* [EXERCISES]:
[1] Update the post on saving Hartford from "How to save" to "for our city.", replacing "foot traffic" with "visitor traffic".
[2] According to the post on saving Hartford, how long ago was the city flirting with bankruptcy?
[3] Proceed with the post on saving Hartford, starting after its final sentence.

* [SELECTED EXTRACT]:

↓↓↓

How to save Hartford- part 2
In my last post-
https://www.reddit.com/r/Connecticut/comments/1hvfku5/how_would_you_save_hartford/
I made the claim that the only viable way to save Hartford is to significantly ramp up police monitoring and surveillance technology, crack down on homeless and drug addicts, and make the streets safe for the working class again.
As a recap, the goal is to make Hartford economically prosperous, and improve resident satisfaction. Hartford has suffered for decades due to low foot traffic and undesirability from professionals due to crime, leading to concerns of businesses leaving for better job pools, ultimately resulting in an inescapable death spiral for our city.
The main counter-proposals I heard were as follows-
- The highway system through the city needs to be removed, to allow for new development projects, especially along the riverfront. I'm seeing estimates for such projects in the several billion dollar range-
Build a train system between Hartford, East Hartford, and West Hartford (again, expensive, and also- we already have ample bus routes in central CT, they're just uncomfortable because of the number of homeless on the busses).
Build accelerated transit between Hartford and major hubs like NYC and Boston. This would cost billions of dollars, like option 1, and also require confiscation of land from nimbys throughout Connecticut, which is not possible legally.
Such development have struggled nationwide for predominantly legal issues, the likes of which we couldn't overcome. California high speed rail line, which has quadrupled in expense before ever even really getting off the ground, is a perfect example of this-
-Hartford's economic position-
All of these proposals ignore the economic realities of Hartford.
The city barely holds onto a balanced budget as it is. This is a city that was flirting with bankruptcy less than a decade ago.

↑↑↑

* [EXCERPTED DATA]:
↓↓↓

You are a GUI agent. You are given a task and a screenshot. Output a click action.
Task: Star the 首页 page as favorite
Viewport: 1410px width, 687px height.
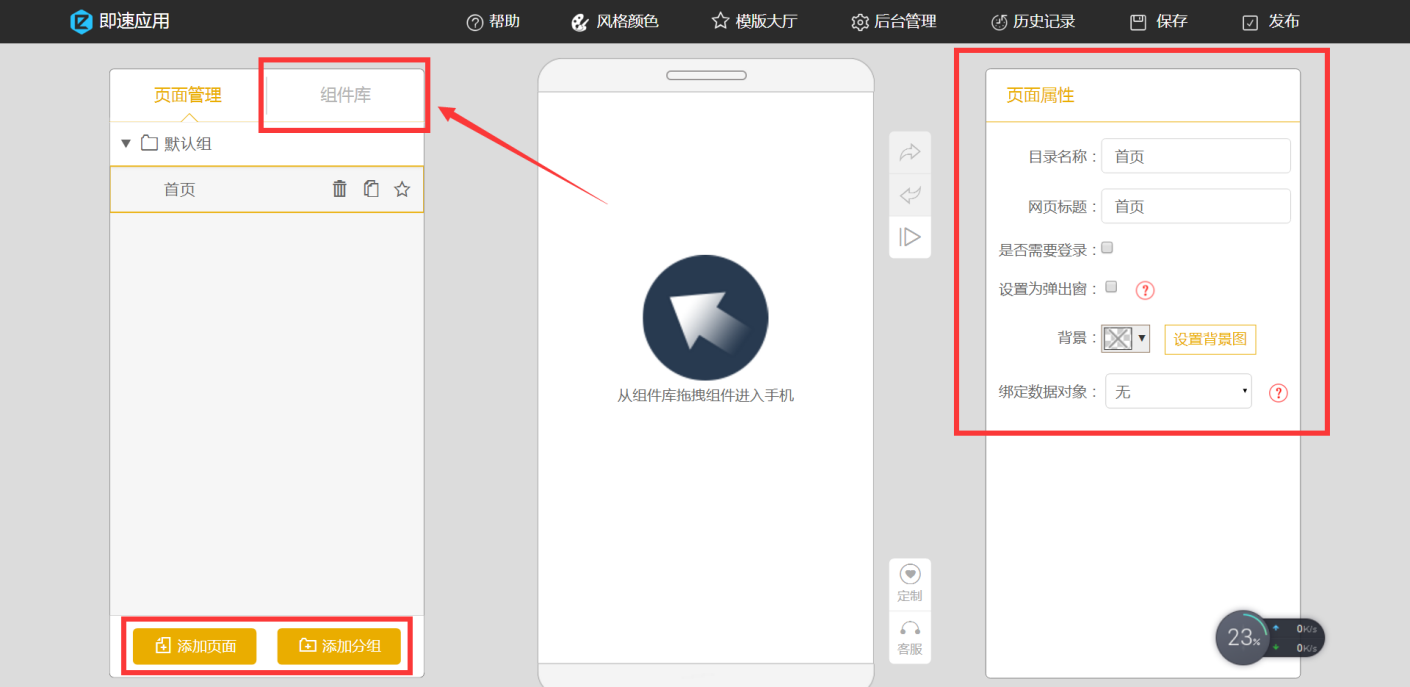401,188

↑↑↑
↓↓↓

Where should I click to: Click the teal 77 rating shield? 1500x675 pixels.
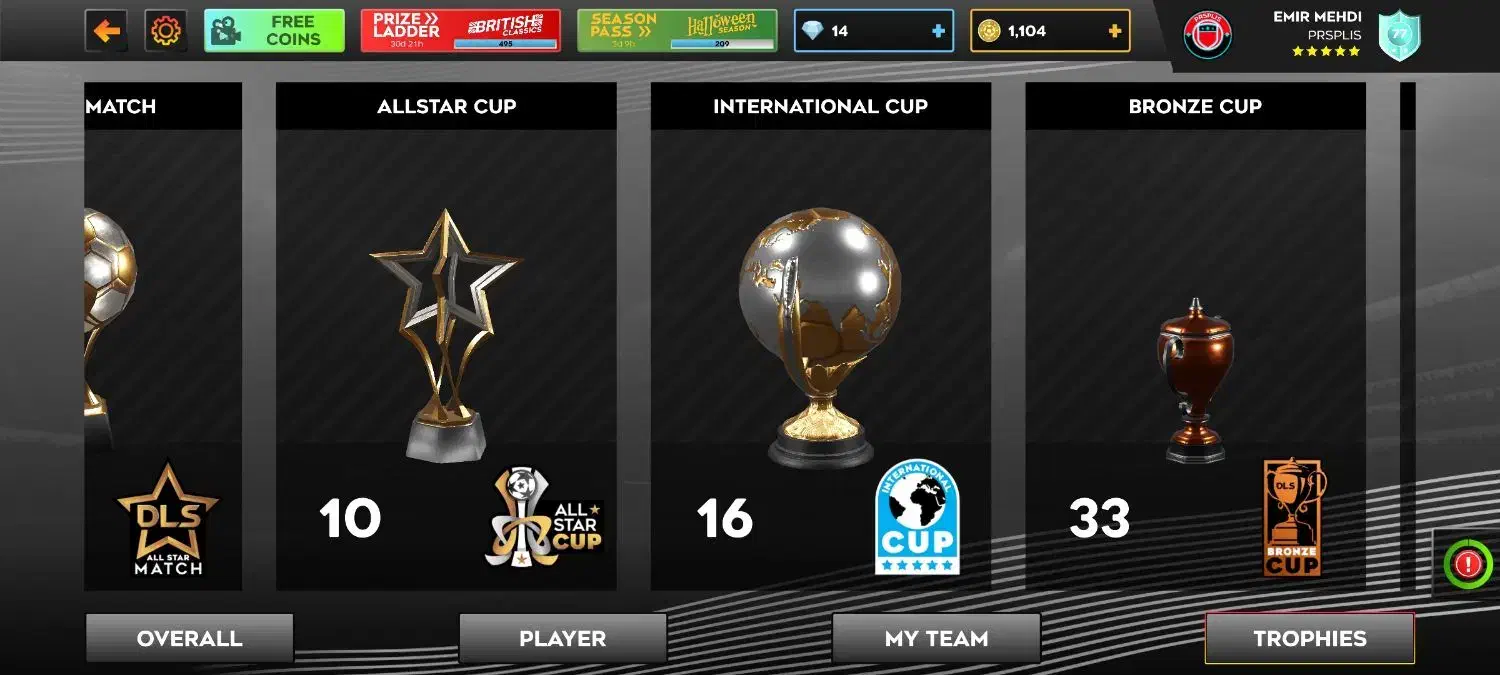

↑↑↑

* [EXERCISE RESULTS]:
[1]
How to save Hartford- part 2
In my last post-
https://www.reddit.com/r/Connecticut/comments/1hvfku5/how_would_you_save_hartford/
I made the claim that the only viable way to save Hartford is to significantly ramp up police monitoring and surveillance technology, crack down on homeless and drug addicts, and make the streets safe for the working class again.
As a recap, the goal is to make Hartford economically prosperous, and improve resident satisfaction. Hartford has suffered for decades due to low visitor traffic and undesirability from professionals due to crime, leading to concerns of businesses leaving for better job pools, ultimately resulting in an inescapable death spiral for our city.

[2] Less than a decade ago.

[3]
The broader state of CT is doing better, after benefiting from pandemic windfalls, but in turn still faces a nationally disproportionate pension debt of $29 billion. It can help with smaller projects, but certainly not with multi-billion dollar ones just for Hartford.
-What to do now-
So I have established why it is not economically or legally possible to accomplish any of these pie in the sky solutions for saving Hartford.
With these realities established, we are left with 2 options-
The aforementioned, substantive police enforcement in the city. Surveillance cameras, drones, facial recognition tech, keeping criminals behind bars and not on the streets, keeping the streets clean and homeless/drug addicts at rehab centers rather than rotting on the sidewalk to assault the working class.
Sitting back and watching our city die.
I wrote up this big wall of text because I want to understand- why people will willingly ignore reality, and push back on enforced policing, when it's, objectively, the only way to save our home?
The actual residents of Hartford, who are victims of this violence, are begging for better enforcement. It's the only rational option. And yet people who do not live or work in the city will tell people who do that they must get harassed, assaulted, and murdered in the streets for the sakes of their own self-righteousness. Proposing objectively impossible solutions to a serious problem is a horrible thing to do.